If the IPO had gone through, AppDynamics would be valued at about $2 billion, but at $3.7 billion, what Cisco offered was significantly more. Bansal’s 14% stake in AppDynamics would roughly translate into a payout of $525 million.
Good revenue, not profits – Like most tech startups, AppDynamics has a good revenue stream, but profits were elusive. The company incurred net losses of $68.3 million, $94.2 million and $134.1 million in the fiscal years ended January 31, 2014, 2015 and 2016, respectively, and $95.1 million in the nine months ended October 31, 2016.
The revenues for the fiscal years ended January 31, 2016 stood at $150.6 million, growing 84% year-over-year. For the nine months ended October 31, 2016, revenue was at $158.4 million, representing year-over-year growth of 54%. Public markets are less forgiving of losses and without any clear indication of when profitability can be reached, getting acquired at a handsome price makes much more sense.

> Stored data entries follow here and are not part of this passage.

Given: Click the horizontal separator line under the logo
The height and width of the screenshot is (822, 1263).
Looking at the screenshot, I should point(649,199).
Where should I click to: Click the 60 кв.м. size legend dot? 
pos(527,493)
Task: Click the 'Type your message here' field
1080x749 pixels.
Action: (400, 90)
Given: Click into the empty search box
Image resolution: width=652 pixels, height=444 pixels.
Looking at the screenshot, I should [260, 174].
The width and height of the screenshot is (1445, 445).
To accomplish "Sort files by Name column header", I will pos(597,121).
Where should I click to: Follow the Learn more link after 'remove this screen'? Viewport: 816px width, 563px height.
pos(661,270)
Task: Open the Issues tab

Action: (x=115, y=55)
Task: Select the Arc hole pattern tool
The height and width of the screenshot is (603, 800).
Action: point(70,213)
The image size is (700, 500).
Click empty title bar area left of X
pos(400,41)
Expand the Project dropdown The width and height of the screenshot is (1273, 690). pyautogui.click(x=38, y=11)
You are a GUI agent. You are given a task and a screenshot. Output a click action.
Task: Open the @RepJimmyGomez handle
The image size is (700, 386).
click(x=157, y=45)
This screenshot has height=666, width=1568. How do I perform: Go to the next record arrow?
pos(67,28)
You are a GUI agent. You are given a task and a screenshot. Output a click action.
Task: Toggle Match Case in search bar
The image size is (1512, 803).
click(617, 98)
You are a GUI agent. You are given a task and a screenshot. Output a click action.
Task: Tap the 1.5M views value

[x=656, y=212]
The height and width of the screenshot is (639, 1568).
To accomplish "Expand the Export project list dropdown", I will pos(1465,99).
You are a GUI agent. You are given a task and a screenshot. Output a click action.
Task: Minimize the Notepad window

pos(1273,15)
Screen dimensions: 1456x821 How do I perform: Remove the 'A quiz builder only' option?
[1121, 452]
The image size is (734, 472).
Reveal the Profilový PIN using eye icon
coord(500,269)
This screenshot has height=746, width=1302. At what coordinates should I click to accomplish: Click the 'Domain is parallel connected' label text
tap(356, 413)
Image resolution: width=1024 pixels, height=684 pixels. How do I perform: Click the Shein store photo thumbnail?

In addition, as a result of becoming a public company, every company incurs a significant amount of additional legal, accounting and other expenses, which you do not incur as a private company. AppDynamics was clear that it expected revenue growth rate to decline in the future.
Number of Unicorns
The number of Unicorns, or companies valued at more than $1 billion has ballooned over the past few years. Private investments have led to startups being often valued at multiples far beyond their revenue. Most of them are not profitable. With the global IPO market still being choppy, tech Unicorns avoid listing on the stock exchanges.
World’s most valuable startup – Uber and AirBnB have both indicated they are not going for an IPO anytime soon. By being acquired, AppDynamics does not have to go through the lengthy listing process and strict regulatory compliances later on.